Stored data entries
☆ ☆ ☆

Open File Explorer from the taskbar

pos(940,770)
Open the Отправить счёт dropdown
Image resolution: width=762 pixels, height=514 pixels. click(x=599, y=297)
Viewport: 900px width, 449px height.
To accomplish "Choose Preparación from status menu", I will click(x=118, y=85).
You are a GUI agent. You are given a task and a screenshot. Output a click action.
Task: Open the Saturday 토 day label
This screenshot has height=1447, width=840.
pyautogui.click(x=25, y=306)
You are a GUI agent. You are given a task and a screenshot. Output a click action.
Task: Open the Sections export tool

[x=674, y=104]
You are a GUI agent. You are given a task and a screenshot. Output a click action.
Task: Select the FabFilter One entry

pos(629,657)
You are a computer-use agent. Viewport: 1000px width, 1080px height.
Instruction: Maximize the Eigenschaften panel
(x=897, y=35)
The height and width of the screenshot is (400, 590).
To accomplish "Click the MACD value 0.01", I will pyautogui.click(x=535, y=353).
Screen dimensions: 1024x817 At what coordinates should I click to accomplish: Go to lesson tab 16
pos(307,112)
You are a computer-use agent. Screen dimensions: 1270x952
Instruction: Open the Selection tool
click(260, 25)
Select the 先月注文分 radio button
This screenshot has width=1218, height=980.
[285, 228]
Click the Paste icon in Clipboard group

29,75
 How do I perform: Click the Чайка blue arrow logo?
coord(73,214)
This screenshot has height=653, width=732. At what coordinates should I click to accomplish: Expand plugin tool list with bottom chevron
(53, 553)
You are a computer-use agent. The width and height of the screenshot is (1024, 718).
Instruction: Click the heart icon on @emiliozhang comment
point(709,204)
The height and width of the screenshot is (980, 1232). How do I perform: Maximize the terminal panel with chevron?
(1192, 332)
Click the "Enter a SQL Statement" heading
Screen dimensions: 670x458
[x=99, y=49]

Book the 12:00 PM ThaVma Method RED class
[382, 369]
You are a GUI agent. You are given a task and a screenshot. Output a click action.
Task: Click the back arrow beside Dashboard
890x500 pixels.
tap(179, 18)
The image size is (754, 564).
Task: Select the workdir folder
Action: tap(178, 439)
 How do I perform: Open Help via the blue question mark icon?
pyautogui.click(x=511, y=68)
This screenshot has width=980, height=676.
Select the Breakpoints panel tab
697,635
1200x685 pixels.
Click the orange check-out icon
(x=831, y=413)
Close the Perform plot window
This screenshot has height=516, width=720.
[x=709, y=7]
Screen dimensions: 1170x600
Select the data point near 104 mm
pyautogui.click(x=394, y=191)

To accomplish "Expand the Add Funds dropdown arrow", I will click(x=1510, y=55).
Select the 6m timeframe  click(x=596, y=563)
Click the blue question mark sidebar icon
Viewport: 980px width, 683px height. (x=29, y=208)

☆ ☆ ☆

» **WHAT TO PRODUCE**: What is wanted is every line above, written out exactly.

» **SOLUTION FOR THIS EXERCISE**:
Open File Explorer from the taskbar

pos(940,770)
Open the Отправить счёт dropdown
Image resolution: width=762 pixels, height=514 pixels. click(x=599, y=297)
Viewport: 900px width, 449px height.
To accomplish "Choose Preparación from status menu", I will click(x=118, y=85).
You are a GUI agent. You are given a task and a screenshot. Output a click action.
Task: Open the Saturday 토 day label
This screenshot has height=1447, width=840.
pyautogui.click(x=25, y=306)
You are a GUI agent. You are given a task and a screenshot. Output a click action.
Task: Open the Sections export tool

[x=674, y=104]
You are a GUI agent. You are given a task and a screenshot. Output a click action.
Task: Select the FabFilter One entry

pos(629,657)
You are a computer-use agent. Viewport: 1000px width, 1080px height.
Instruction: Maximize the Eigenschaften panel
(x=897, y=35)
The height and width of the screenshot is (400, 590).
To accomplish "Click the MACD value 0.01", I will pyautogui.click(x=535, y=353).
Screen dimensions: 1024x817 At what coordinates should I click to accomplish: Go to lesson tab 16
pos(307,112)
You are a computer-use agent. Screen dimensions: 1270x952
Instruction: Open the Selection tool
click(260, 25)
Select the 先月注文分 radio button
This screenshot has width=1218, height=980.
[285, 228]
Click the Paste icon in Clipboard group

29,75
 How do I perform: Click the Чайка blue arrow logo?
coord(73,214)
This screenshot has height=653, width=732. At what coordinates should I click to accomplish: Expand plugin tool list with bottom chevron
(53, 553)
You are a computer-use agent. The width and height of the screenshot is (1024, 718).
Instruction: Click the heart icon on @emiliozhang comment
point(709,204)
The height and width of the screenshot is (980, 1232). How do I perform: Maximize the terminal panel with chevron?
(1192, 332)
Click the "Enter a SQL Statement" heading
Screen dimensions: 670x458
[x=99, y=49]

Book the 12:00 PM ThaVma Method RED class
[382, 369]
You are a GUI agent. You are given a task and a screenshot. Output a click action.
Task: Click the back arrow beside Dashboard
890x500 pixels.
tap(179, 18)
The image size is (754, 564).
Task: Select the workdir folder
Action: tap(178, 439)
 How do I perform: Open Help via the blue question mark icon?
pyautogui.click(x=511, y=68)
This screenshot has width=980, height=676.
Select the Breakpoints panel tab
697,635
1200x685 pixels.
Click the orange check-out icon
(x=831, y=413)
Close the Perform plot window
This screenshot has height=516, width=720.
[x=709, y=7]
Screen dimensions: 1170x600
Select the data point near 104 mm
pyautogui.click(x=394, y=191)

To accomplish "Expand the Add Funds dropdown arrow", I will click(x=1510, y=55).
Select the 6m timeframe  click(x=596, y=563)
Click the blue question mark sidebar icon
Viewport: 980px width, 683px height. (x=29, y=208)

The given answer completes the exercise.